Aim of the task: Quote the listing below verbatim, from the line containing "How do I perform: Click" down through the end of the listing. Omit the pictures.

====================

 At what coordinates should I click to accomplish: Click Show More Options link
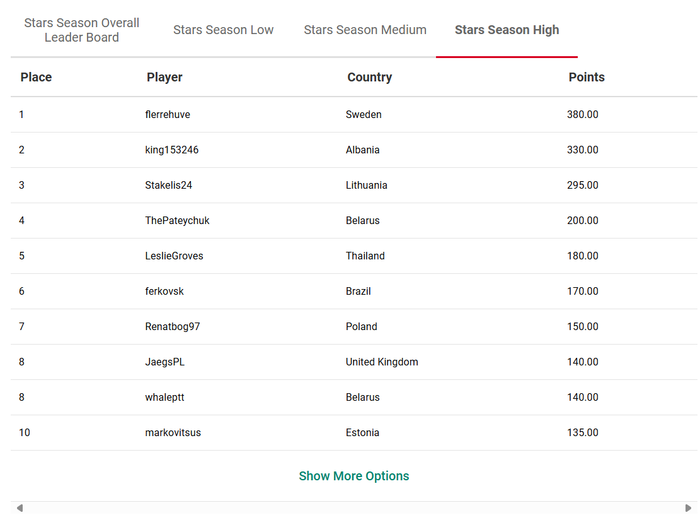(354, 476)
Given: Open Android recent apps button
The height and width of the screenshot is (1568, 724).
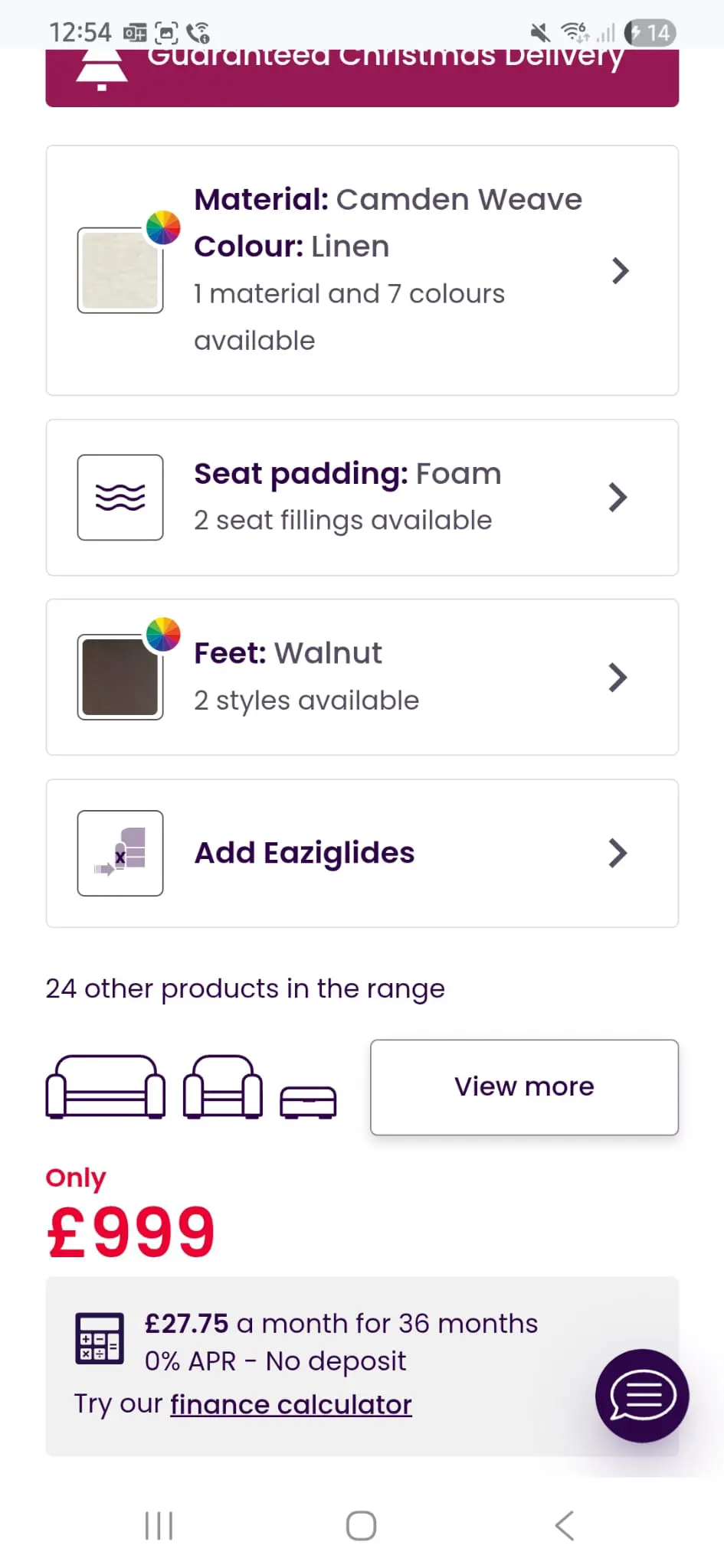Looking at the screenshot, I should [x=159, y=1525].
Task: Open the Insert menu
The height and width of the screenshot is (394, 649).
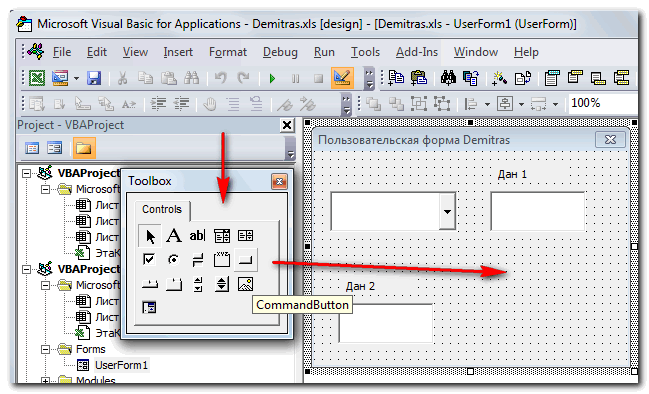Action: (178, 52)
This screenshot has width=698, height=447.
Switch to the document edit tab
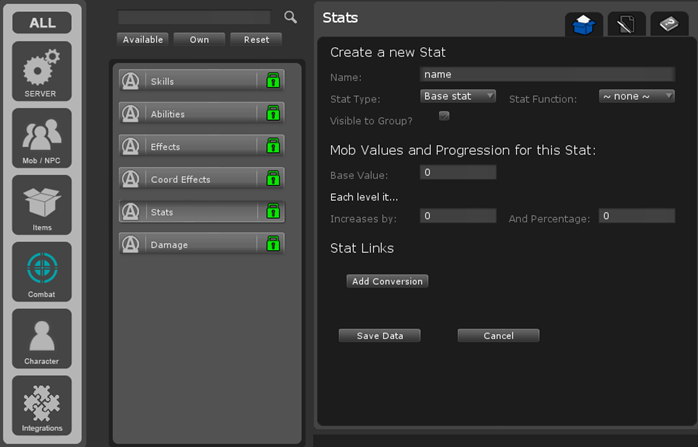click(x=627, y=24)
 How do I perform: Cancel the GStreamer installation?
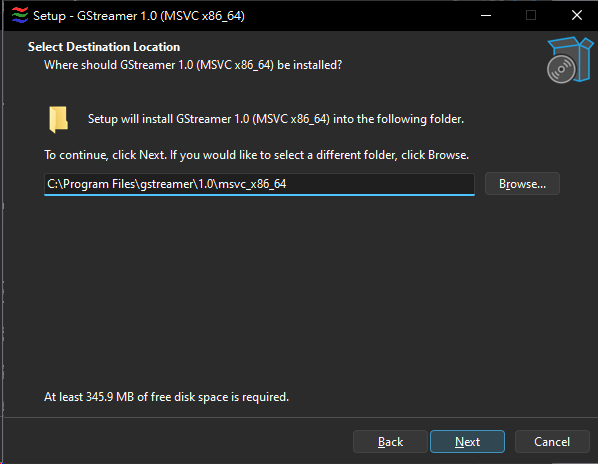552,442
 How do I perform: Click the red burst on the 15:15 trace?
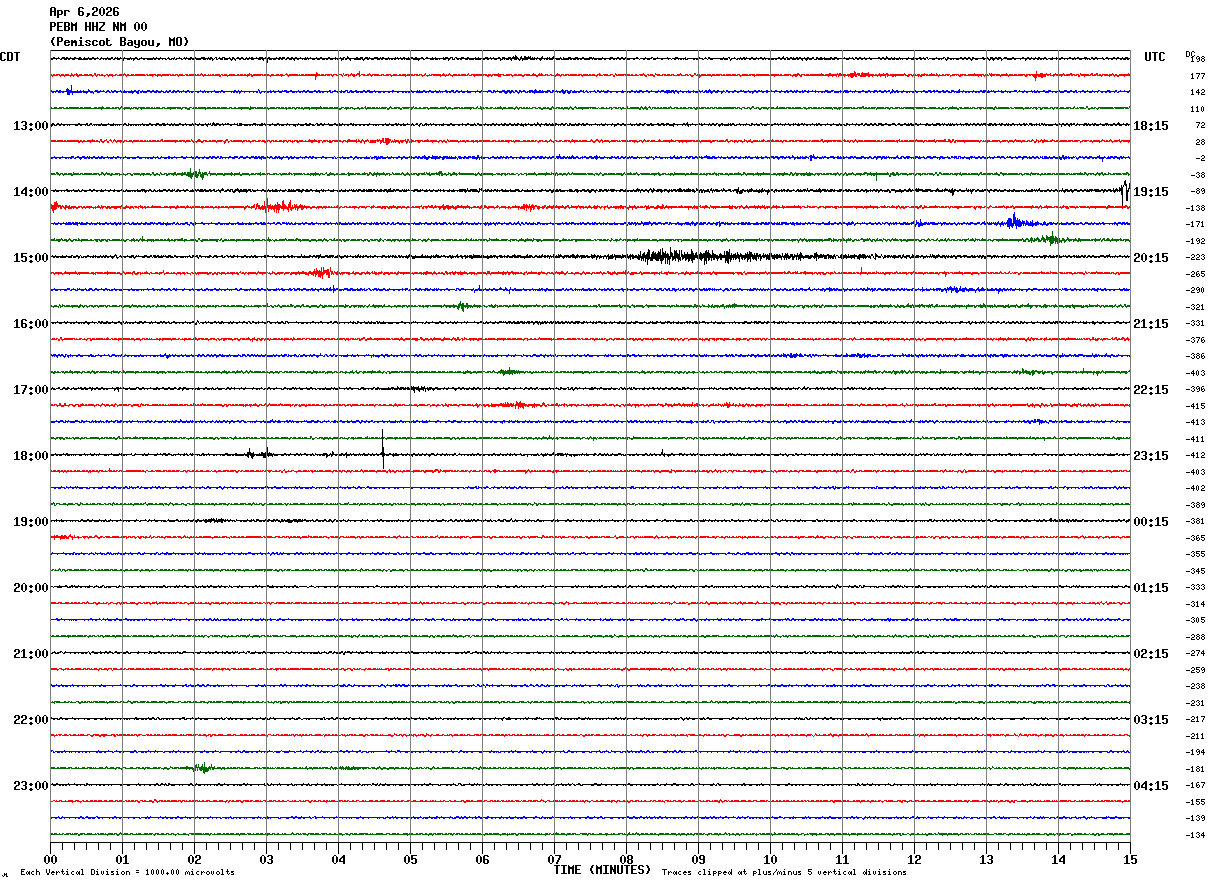click(x=320, y=272)
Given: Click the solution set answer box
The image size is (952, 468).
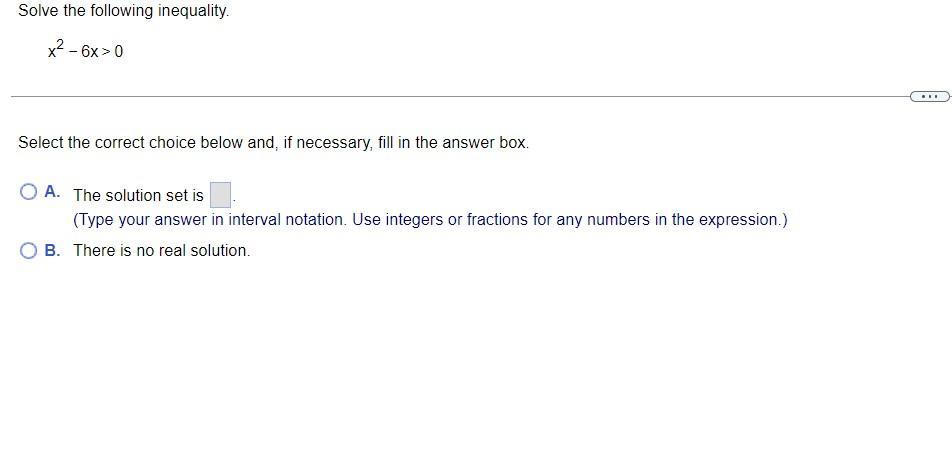Looking at the screenshot, I should point(221,194).
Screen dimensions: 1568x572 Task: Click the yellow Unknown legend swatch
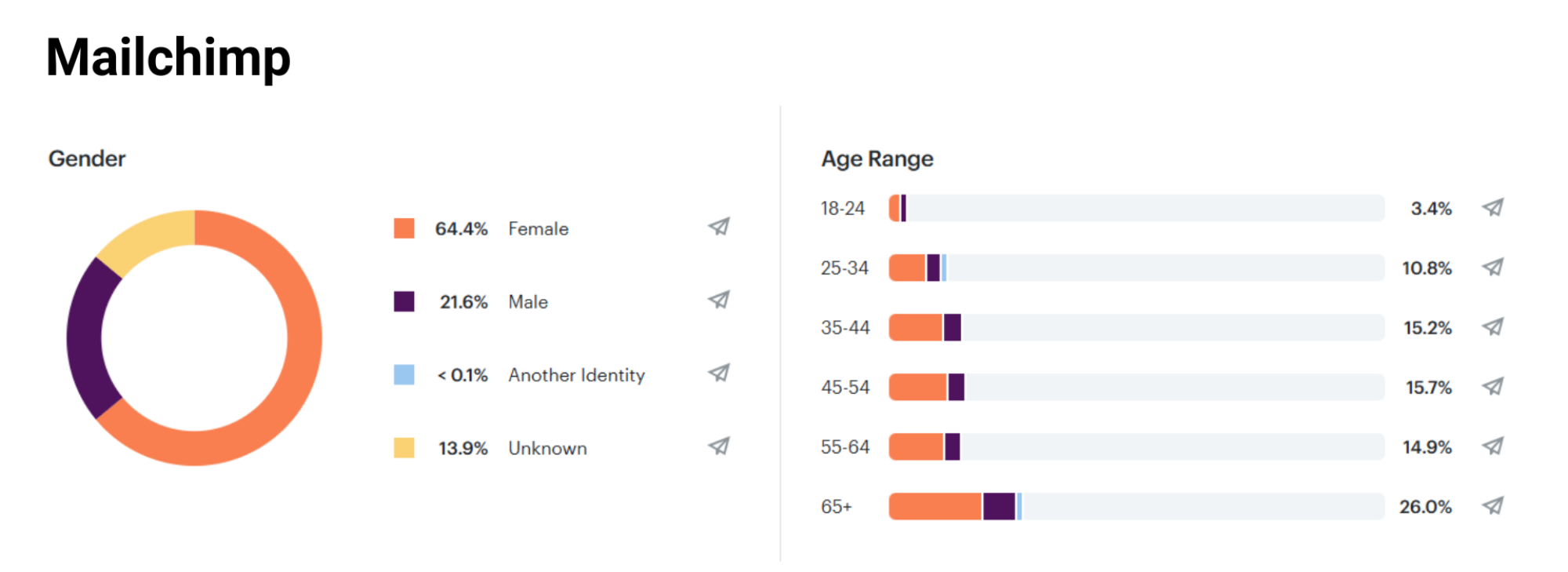pos(404,448)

====================

Answer below:
 How do I perform: Click the red burst on the 15:15 trace?
click(x=320, y=272)
Given: Click the solution set answer box
The image size is (952, 468).
Looking at the screenshot, I should point(221,194).
Screen dimensions: 1568x572 Task: Click the yellow Unknown legend swatch
pos(404,448)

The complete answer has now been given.